Across the bay in Oakland, protesters were more pointed in their blockade, with one protester breaking the window of a bus while an unrelated second protester slashed the tire of another bus. Other protesters detaining a bus in Oakland unfurled a banner containing expletives. In one incident on April 2, 2014, a protester climbed to the roof of a Yahoo bus close by Bay Area Rapid Transit's MacArthur station in Oakland, and vomited on the windshield. According to an organizer from San Francisco, the protests in Oakland were not affiliated with the San Francisco groups, with "the only real connection is that most of our communities are being heavily displaced and people are very angry".

==Reactions==
===Law enforcement===
In almost all incidents, the protesters who were obstructing buses eventually moved of their own accord or at police direction. Very few incidents of arrests were made during the protests, due largely to so-called Graham factors, whereby use of the police power to arrest is considered inexpedient in cases where people are viewed as peacefully protesting.

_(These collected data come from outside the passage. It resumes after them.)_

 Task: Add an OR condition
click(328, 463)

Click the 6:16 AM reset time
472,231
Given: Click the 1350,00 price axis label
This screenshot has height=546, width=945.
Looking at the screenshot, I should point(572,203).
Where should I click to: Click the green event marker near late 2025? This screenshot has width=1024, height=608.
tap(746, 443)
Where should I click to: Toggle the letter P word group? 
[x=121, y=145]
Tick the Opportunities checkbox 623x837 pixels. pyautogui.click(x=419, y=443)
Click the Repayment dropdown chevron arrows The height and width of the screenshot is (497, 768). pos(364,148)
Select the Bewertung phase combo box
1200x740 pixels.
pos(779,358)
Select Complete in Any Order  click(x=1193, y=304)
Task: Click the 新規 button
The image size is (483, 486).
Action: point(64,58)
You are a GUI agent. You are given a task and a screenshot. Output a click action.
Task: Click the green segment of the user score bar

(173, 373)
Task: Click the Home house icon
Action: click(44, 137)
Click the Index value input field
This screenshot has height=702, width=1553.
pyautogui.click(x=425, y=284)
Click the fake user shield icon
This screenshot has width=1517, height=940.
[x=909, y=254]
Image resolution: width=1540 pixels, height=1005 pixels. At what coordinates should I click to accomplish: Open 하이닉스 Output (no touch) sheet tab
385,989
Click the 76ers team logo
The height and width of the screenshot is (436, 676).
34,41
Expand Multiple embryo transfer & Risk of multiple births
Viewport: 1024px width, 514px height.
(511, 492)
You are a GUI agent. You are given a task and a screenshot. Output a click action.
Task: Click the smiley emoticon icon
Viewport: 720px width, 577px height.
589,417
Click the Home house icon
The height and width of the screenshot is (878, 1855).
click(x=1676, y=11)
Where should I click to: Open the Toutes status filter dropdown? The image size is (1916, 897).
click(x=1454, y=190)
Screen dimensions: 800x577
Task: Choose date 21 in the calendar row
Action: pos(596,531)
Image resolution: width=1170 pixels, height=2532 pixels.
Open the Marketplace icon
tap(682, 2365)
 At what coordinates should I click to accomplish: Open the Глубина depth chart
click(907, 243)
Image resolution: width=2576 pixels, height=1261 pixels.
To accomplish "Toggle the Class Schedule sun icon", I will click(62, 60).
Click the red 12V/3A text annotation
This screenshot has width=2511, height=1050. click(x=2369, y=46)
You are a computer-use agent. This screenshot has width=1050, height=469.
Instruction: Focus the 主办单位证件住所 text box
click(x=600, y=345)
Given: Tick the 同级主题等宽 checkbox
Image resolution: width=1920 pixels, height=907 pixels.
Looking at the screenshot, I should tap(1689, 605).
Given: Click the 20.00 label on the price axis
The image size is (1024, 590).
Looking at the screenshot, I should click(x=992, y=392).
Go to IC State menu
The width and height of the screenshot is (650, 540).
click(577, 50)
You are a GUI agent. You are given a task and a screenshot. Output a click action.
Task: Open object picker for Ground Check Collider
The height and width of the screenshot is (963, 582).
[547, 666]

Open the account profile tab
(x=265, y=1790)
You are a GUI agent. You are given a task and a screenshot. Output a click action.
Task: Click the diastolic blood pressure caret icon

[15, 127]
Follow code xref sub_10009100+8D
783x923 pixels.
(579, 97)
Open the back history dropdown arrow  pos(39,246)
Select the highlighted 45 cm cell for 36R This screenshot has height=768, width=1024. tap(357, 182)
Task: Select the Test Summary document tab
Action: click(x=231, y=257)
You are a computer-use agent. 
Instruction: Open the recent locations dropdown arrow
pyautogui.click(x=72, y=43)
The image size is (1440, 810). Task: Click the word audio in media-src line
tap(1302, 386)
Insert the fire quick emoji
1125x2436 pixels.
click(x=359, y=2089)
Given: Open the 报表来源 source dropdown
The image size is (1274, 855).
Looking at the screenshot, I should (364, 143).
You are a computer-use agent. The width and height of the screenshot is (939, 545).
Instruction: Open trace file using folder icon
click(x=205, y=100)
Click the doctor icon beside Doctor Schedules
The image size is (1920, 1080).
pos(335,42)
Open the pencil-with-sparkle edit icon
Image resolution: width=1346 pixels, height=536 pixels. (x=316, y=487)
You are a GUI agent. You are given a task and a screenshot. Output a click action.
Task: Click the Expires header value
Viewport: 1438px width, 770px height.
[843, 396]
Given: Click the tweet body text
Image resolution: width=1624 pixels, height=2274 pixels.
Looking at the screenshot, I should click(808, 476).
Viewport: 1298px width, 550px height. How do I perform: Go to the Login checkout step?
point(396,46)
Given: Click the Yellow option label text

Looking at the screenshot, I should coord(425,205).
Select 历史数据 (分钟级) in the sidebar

In these cases, San Francisco Police Department officers are trained to de-escalate the situation by using other, non-confrontational means, such as communicating with non-compliant subjects.

===SF Board of Supervisors===
With the accumulation of media and public interest that the protests garnered, the San Francisco Board of Supervisors held their first three-hour meeting on the protests at City Hall on January 7, 2014. Tech bus operators had been offered a solution whereby they would be charged $1 per stop per day, regardless of how many workers got on or off. Angry residents, citing the $2 fee (Note: At the time of this meeting on January 7, 2014, regular cash bus fare was $2.00. As of July 1, 2019, regular cash bus fare was $3.00.) San Franciscans had to pay to board city buses, demanded that the private bus services pay more for their share. In the meantime, the San Francisco Municipal Transportation Agency was asked by the Board of Supervisors to commission a panel to begin gathering information on a long-term solution. Six months later, in July 2014, SFMTA began implementing its first preliminary fee of $1.00 for each public stop used by the buses, which was expected to raise $1.5 million during the 18 months that it was to be in effect.

===Tech companies===
In February 2014, Google donated $6.8 million to SFMTA to provide free public transit for low-income children in San Francisco. On March 31, 2014, tech-advocacy group sf.citi—led by Ron Conway, angel investor in Google and other tech companies—released a statement of support for SFMTA's pilot program.

==Resolution==
In 2015 SFMTA released the results of its fact-finding pilot program, which found that about 47% of workers in tech areas would commute to and from work using their own vehicles if they did not have the tech buses available to them, increasing the amount of privately owned vehicles on area roadways. This led SFMTA's board of directors to approve a broader solution, thereafter known as the Commuter Shuttle Program. The program allowed the city to regulate the buses by delineating where they could travel to, their size, and how much each bus was to pay the city as compensation for their usage of city bus stops. Sporadic protesting continued until February 2016, when SFMTA approved an extension to the program, allowing it to continue beyond its initial end date of March 31, 2017. This extension carried tighter regulations of the buses, including limits to larger buses, final approval on all main roads to be used, and city provided safety training for the drivers. Stricter coordination would also be made through continuous GPS tracking of the buses. Finally, the extension made permanent the city's ability to collect their per-stop fee, which as of October 2018 stood at $7.65 per stop.